Ultimately, this should be machine-readable, so that with a database dump you can do a query to get a list of all biographies.

Stub-sorting as a model. Every page gets tagged as 'requiring an ontology', and then gets, say, {{bio-article}} stuck at the end of it. These will say something like

This biographical article is uncategorised. You can help wikipedia by making the categorisation more specific.

or geo-article might read

This geographic article is uncategorised. You can help wikipedia by making the categorisation more specific.

The articles would go into Category:Uncategorised people and Category:Uncategorised places.

So, someone would come along and find the article about Bill Clinton and would replace {{bio-article}} with, say,

{{pol-bio-article|nationality=United States|born=1946|died=alive}}. This would stick it in all the required categories. (Category:United States politicians, Category:1946 births and suchforth.)

Another example might be Alton Towers, which would end up with a tag saying something like

{{visitor-attraction-article|place1=[[Alton]]|place2=[[Staffordshire]]|type=theme park}}

This would then make it be in Category:Tourist attractions in Staffordshire and Category:Theme parks.

Some other things - we can't have this chaos where we have Category:Districts of London and Category:Areas of Leicester and Category:Suburbs of Sydney. There needs to be a kind of grid system for categories, so we have standard subdivisions.

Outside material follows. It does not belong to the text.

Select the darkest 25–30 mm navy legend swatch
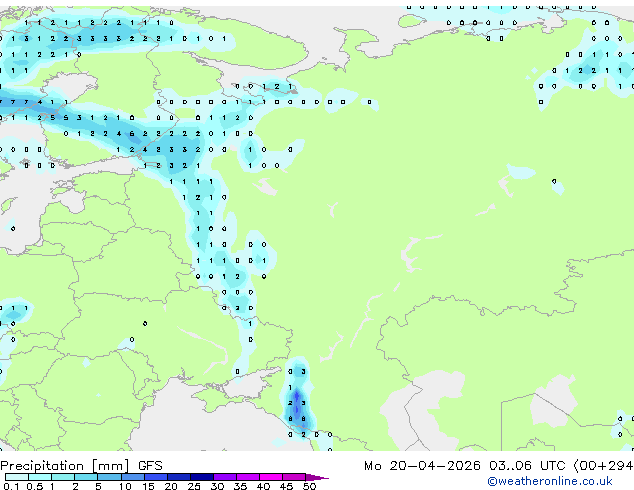point(202,477)
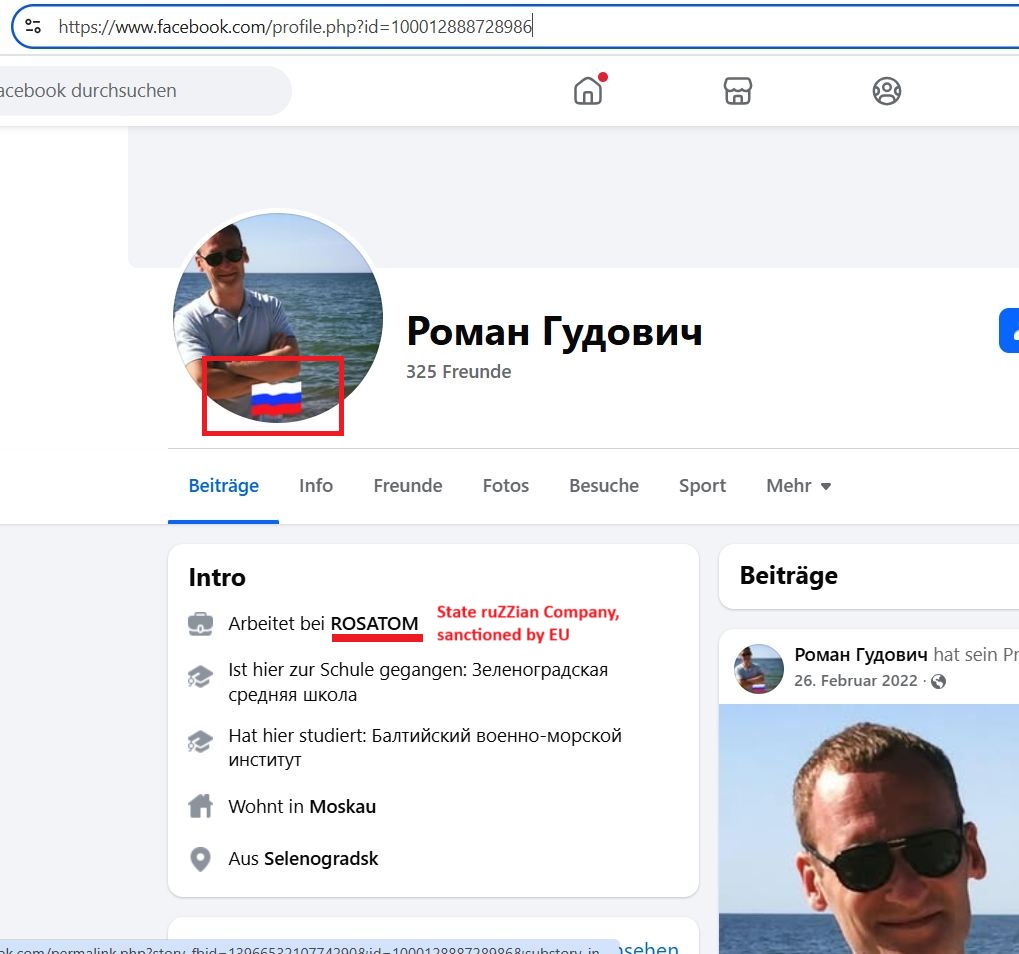The image size is (1019, 954).
Task: Open the Marketplace icon in top bar
Action: coord(737,91)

So it differs from the stub sorting project in that categories will be pre-created, rather than created as per demand.

The main point of this is that it you can programatically go upwards to find out what kind of entity an article is about, you can programatically go downwards to find all things that belong in a certain category (all books, not including any fictional characters from books), and also that you can programatically find things that aren't categorised properly (because they have no -article tag).

The actual examples and ideas here are secondary to those three requirements.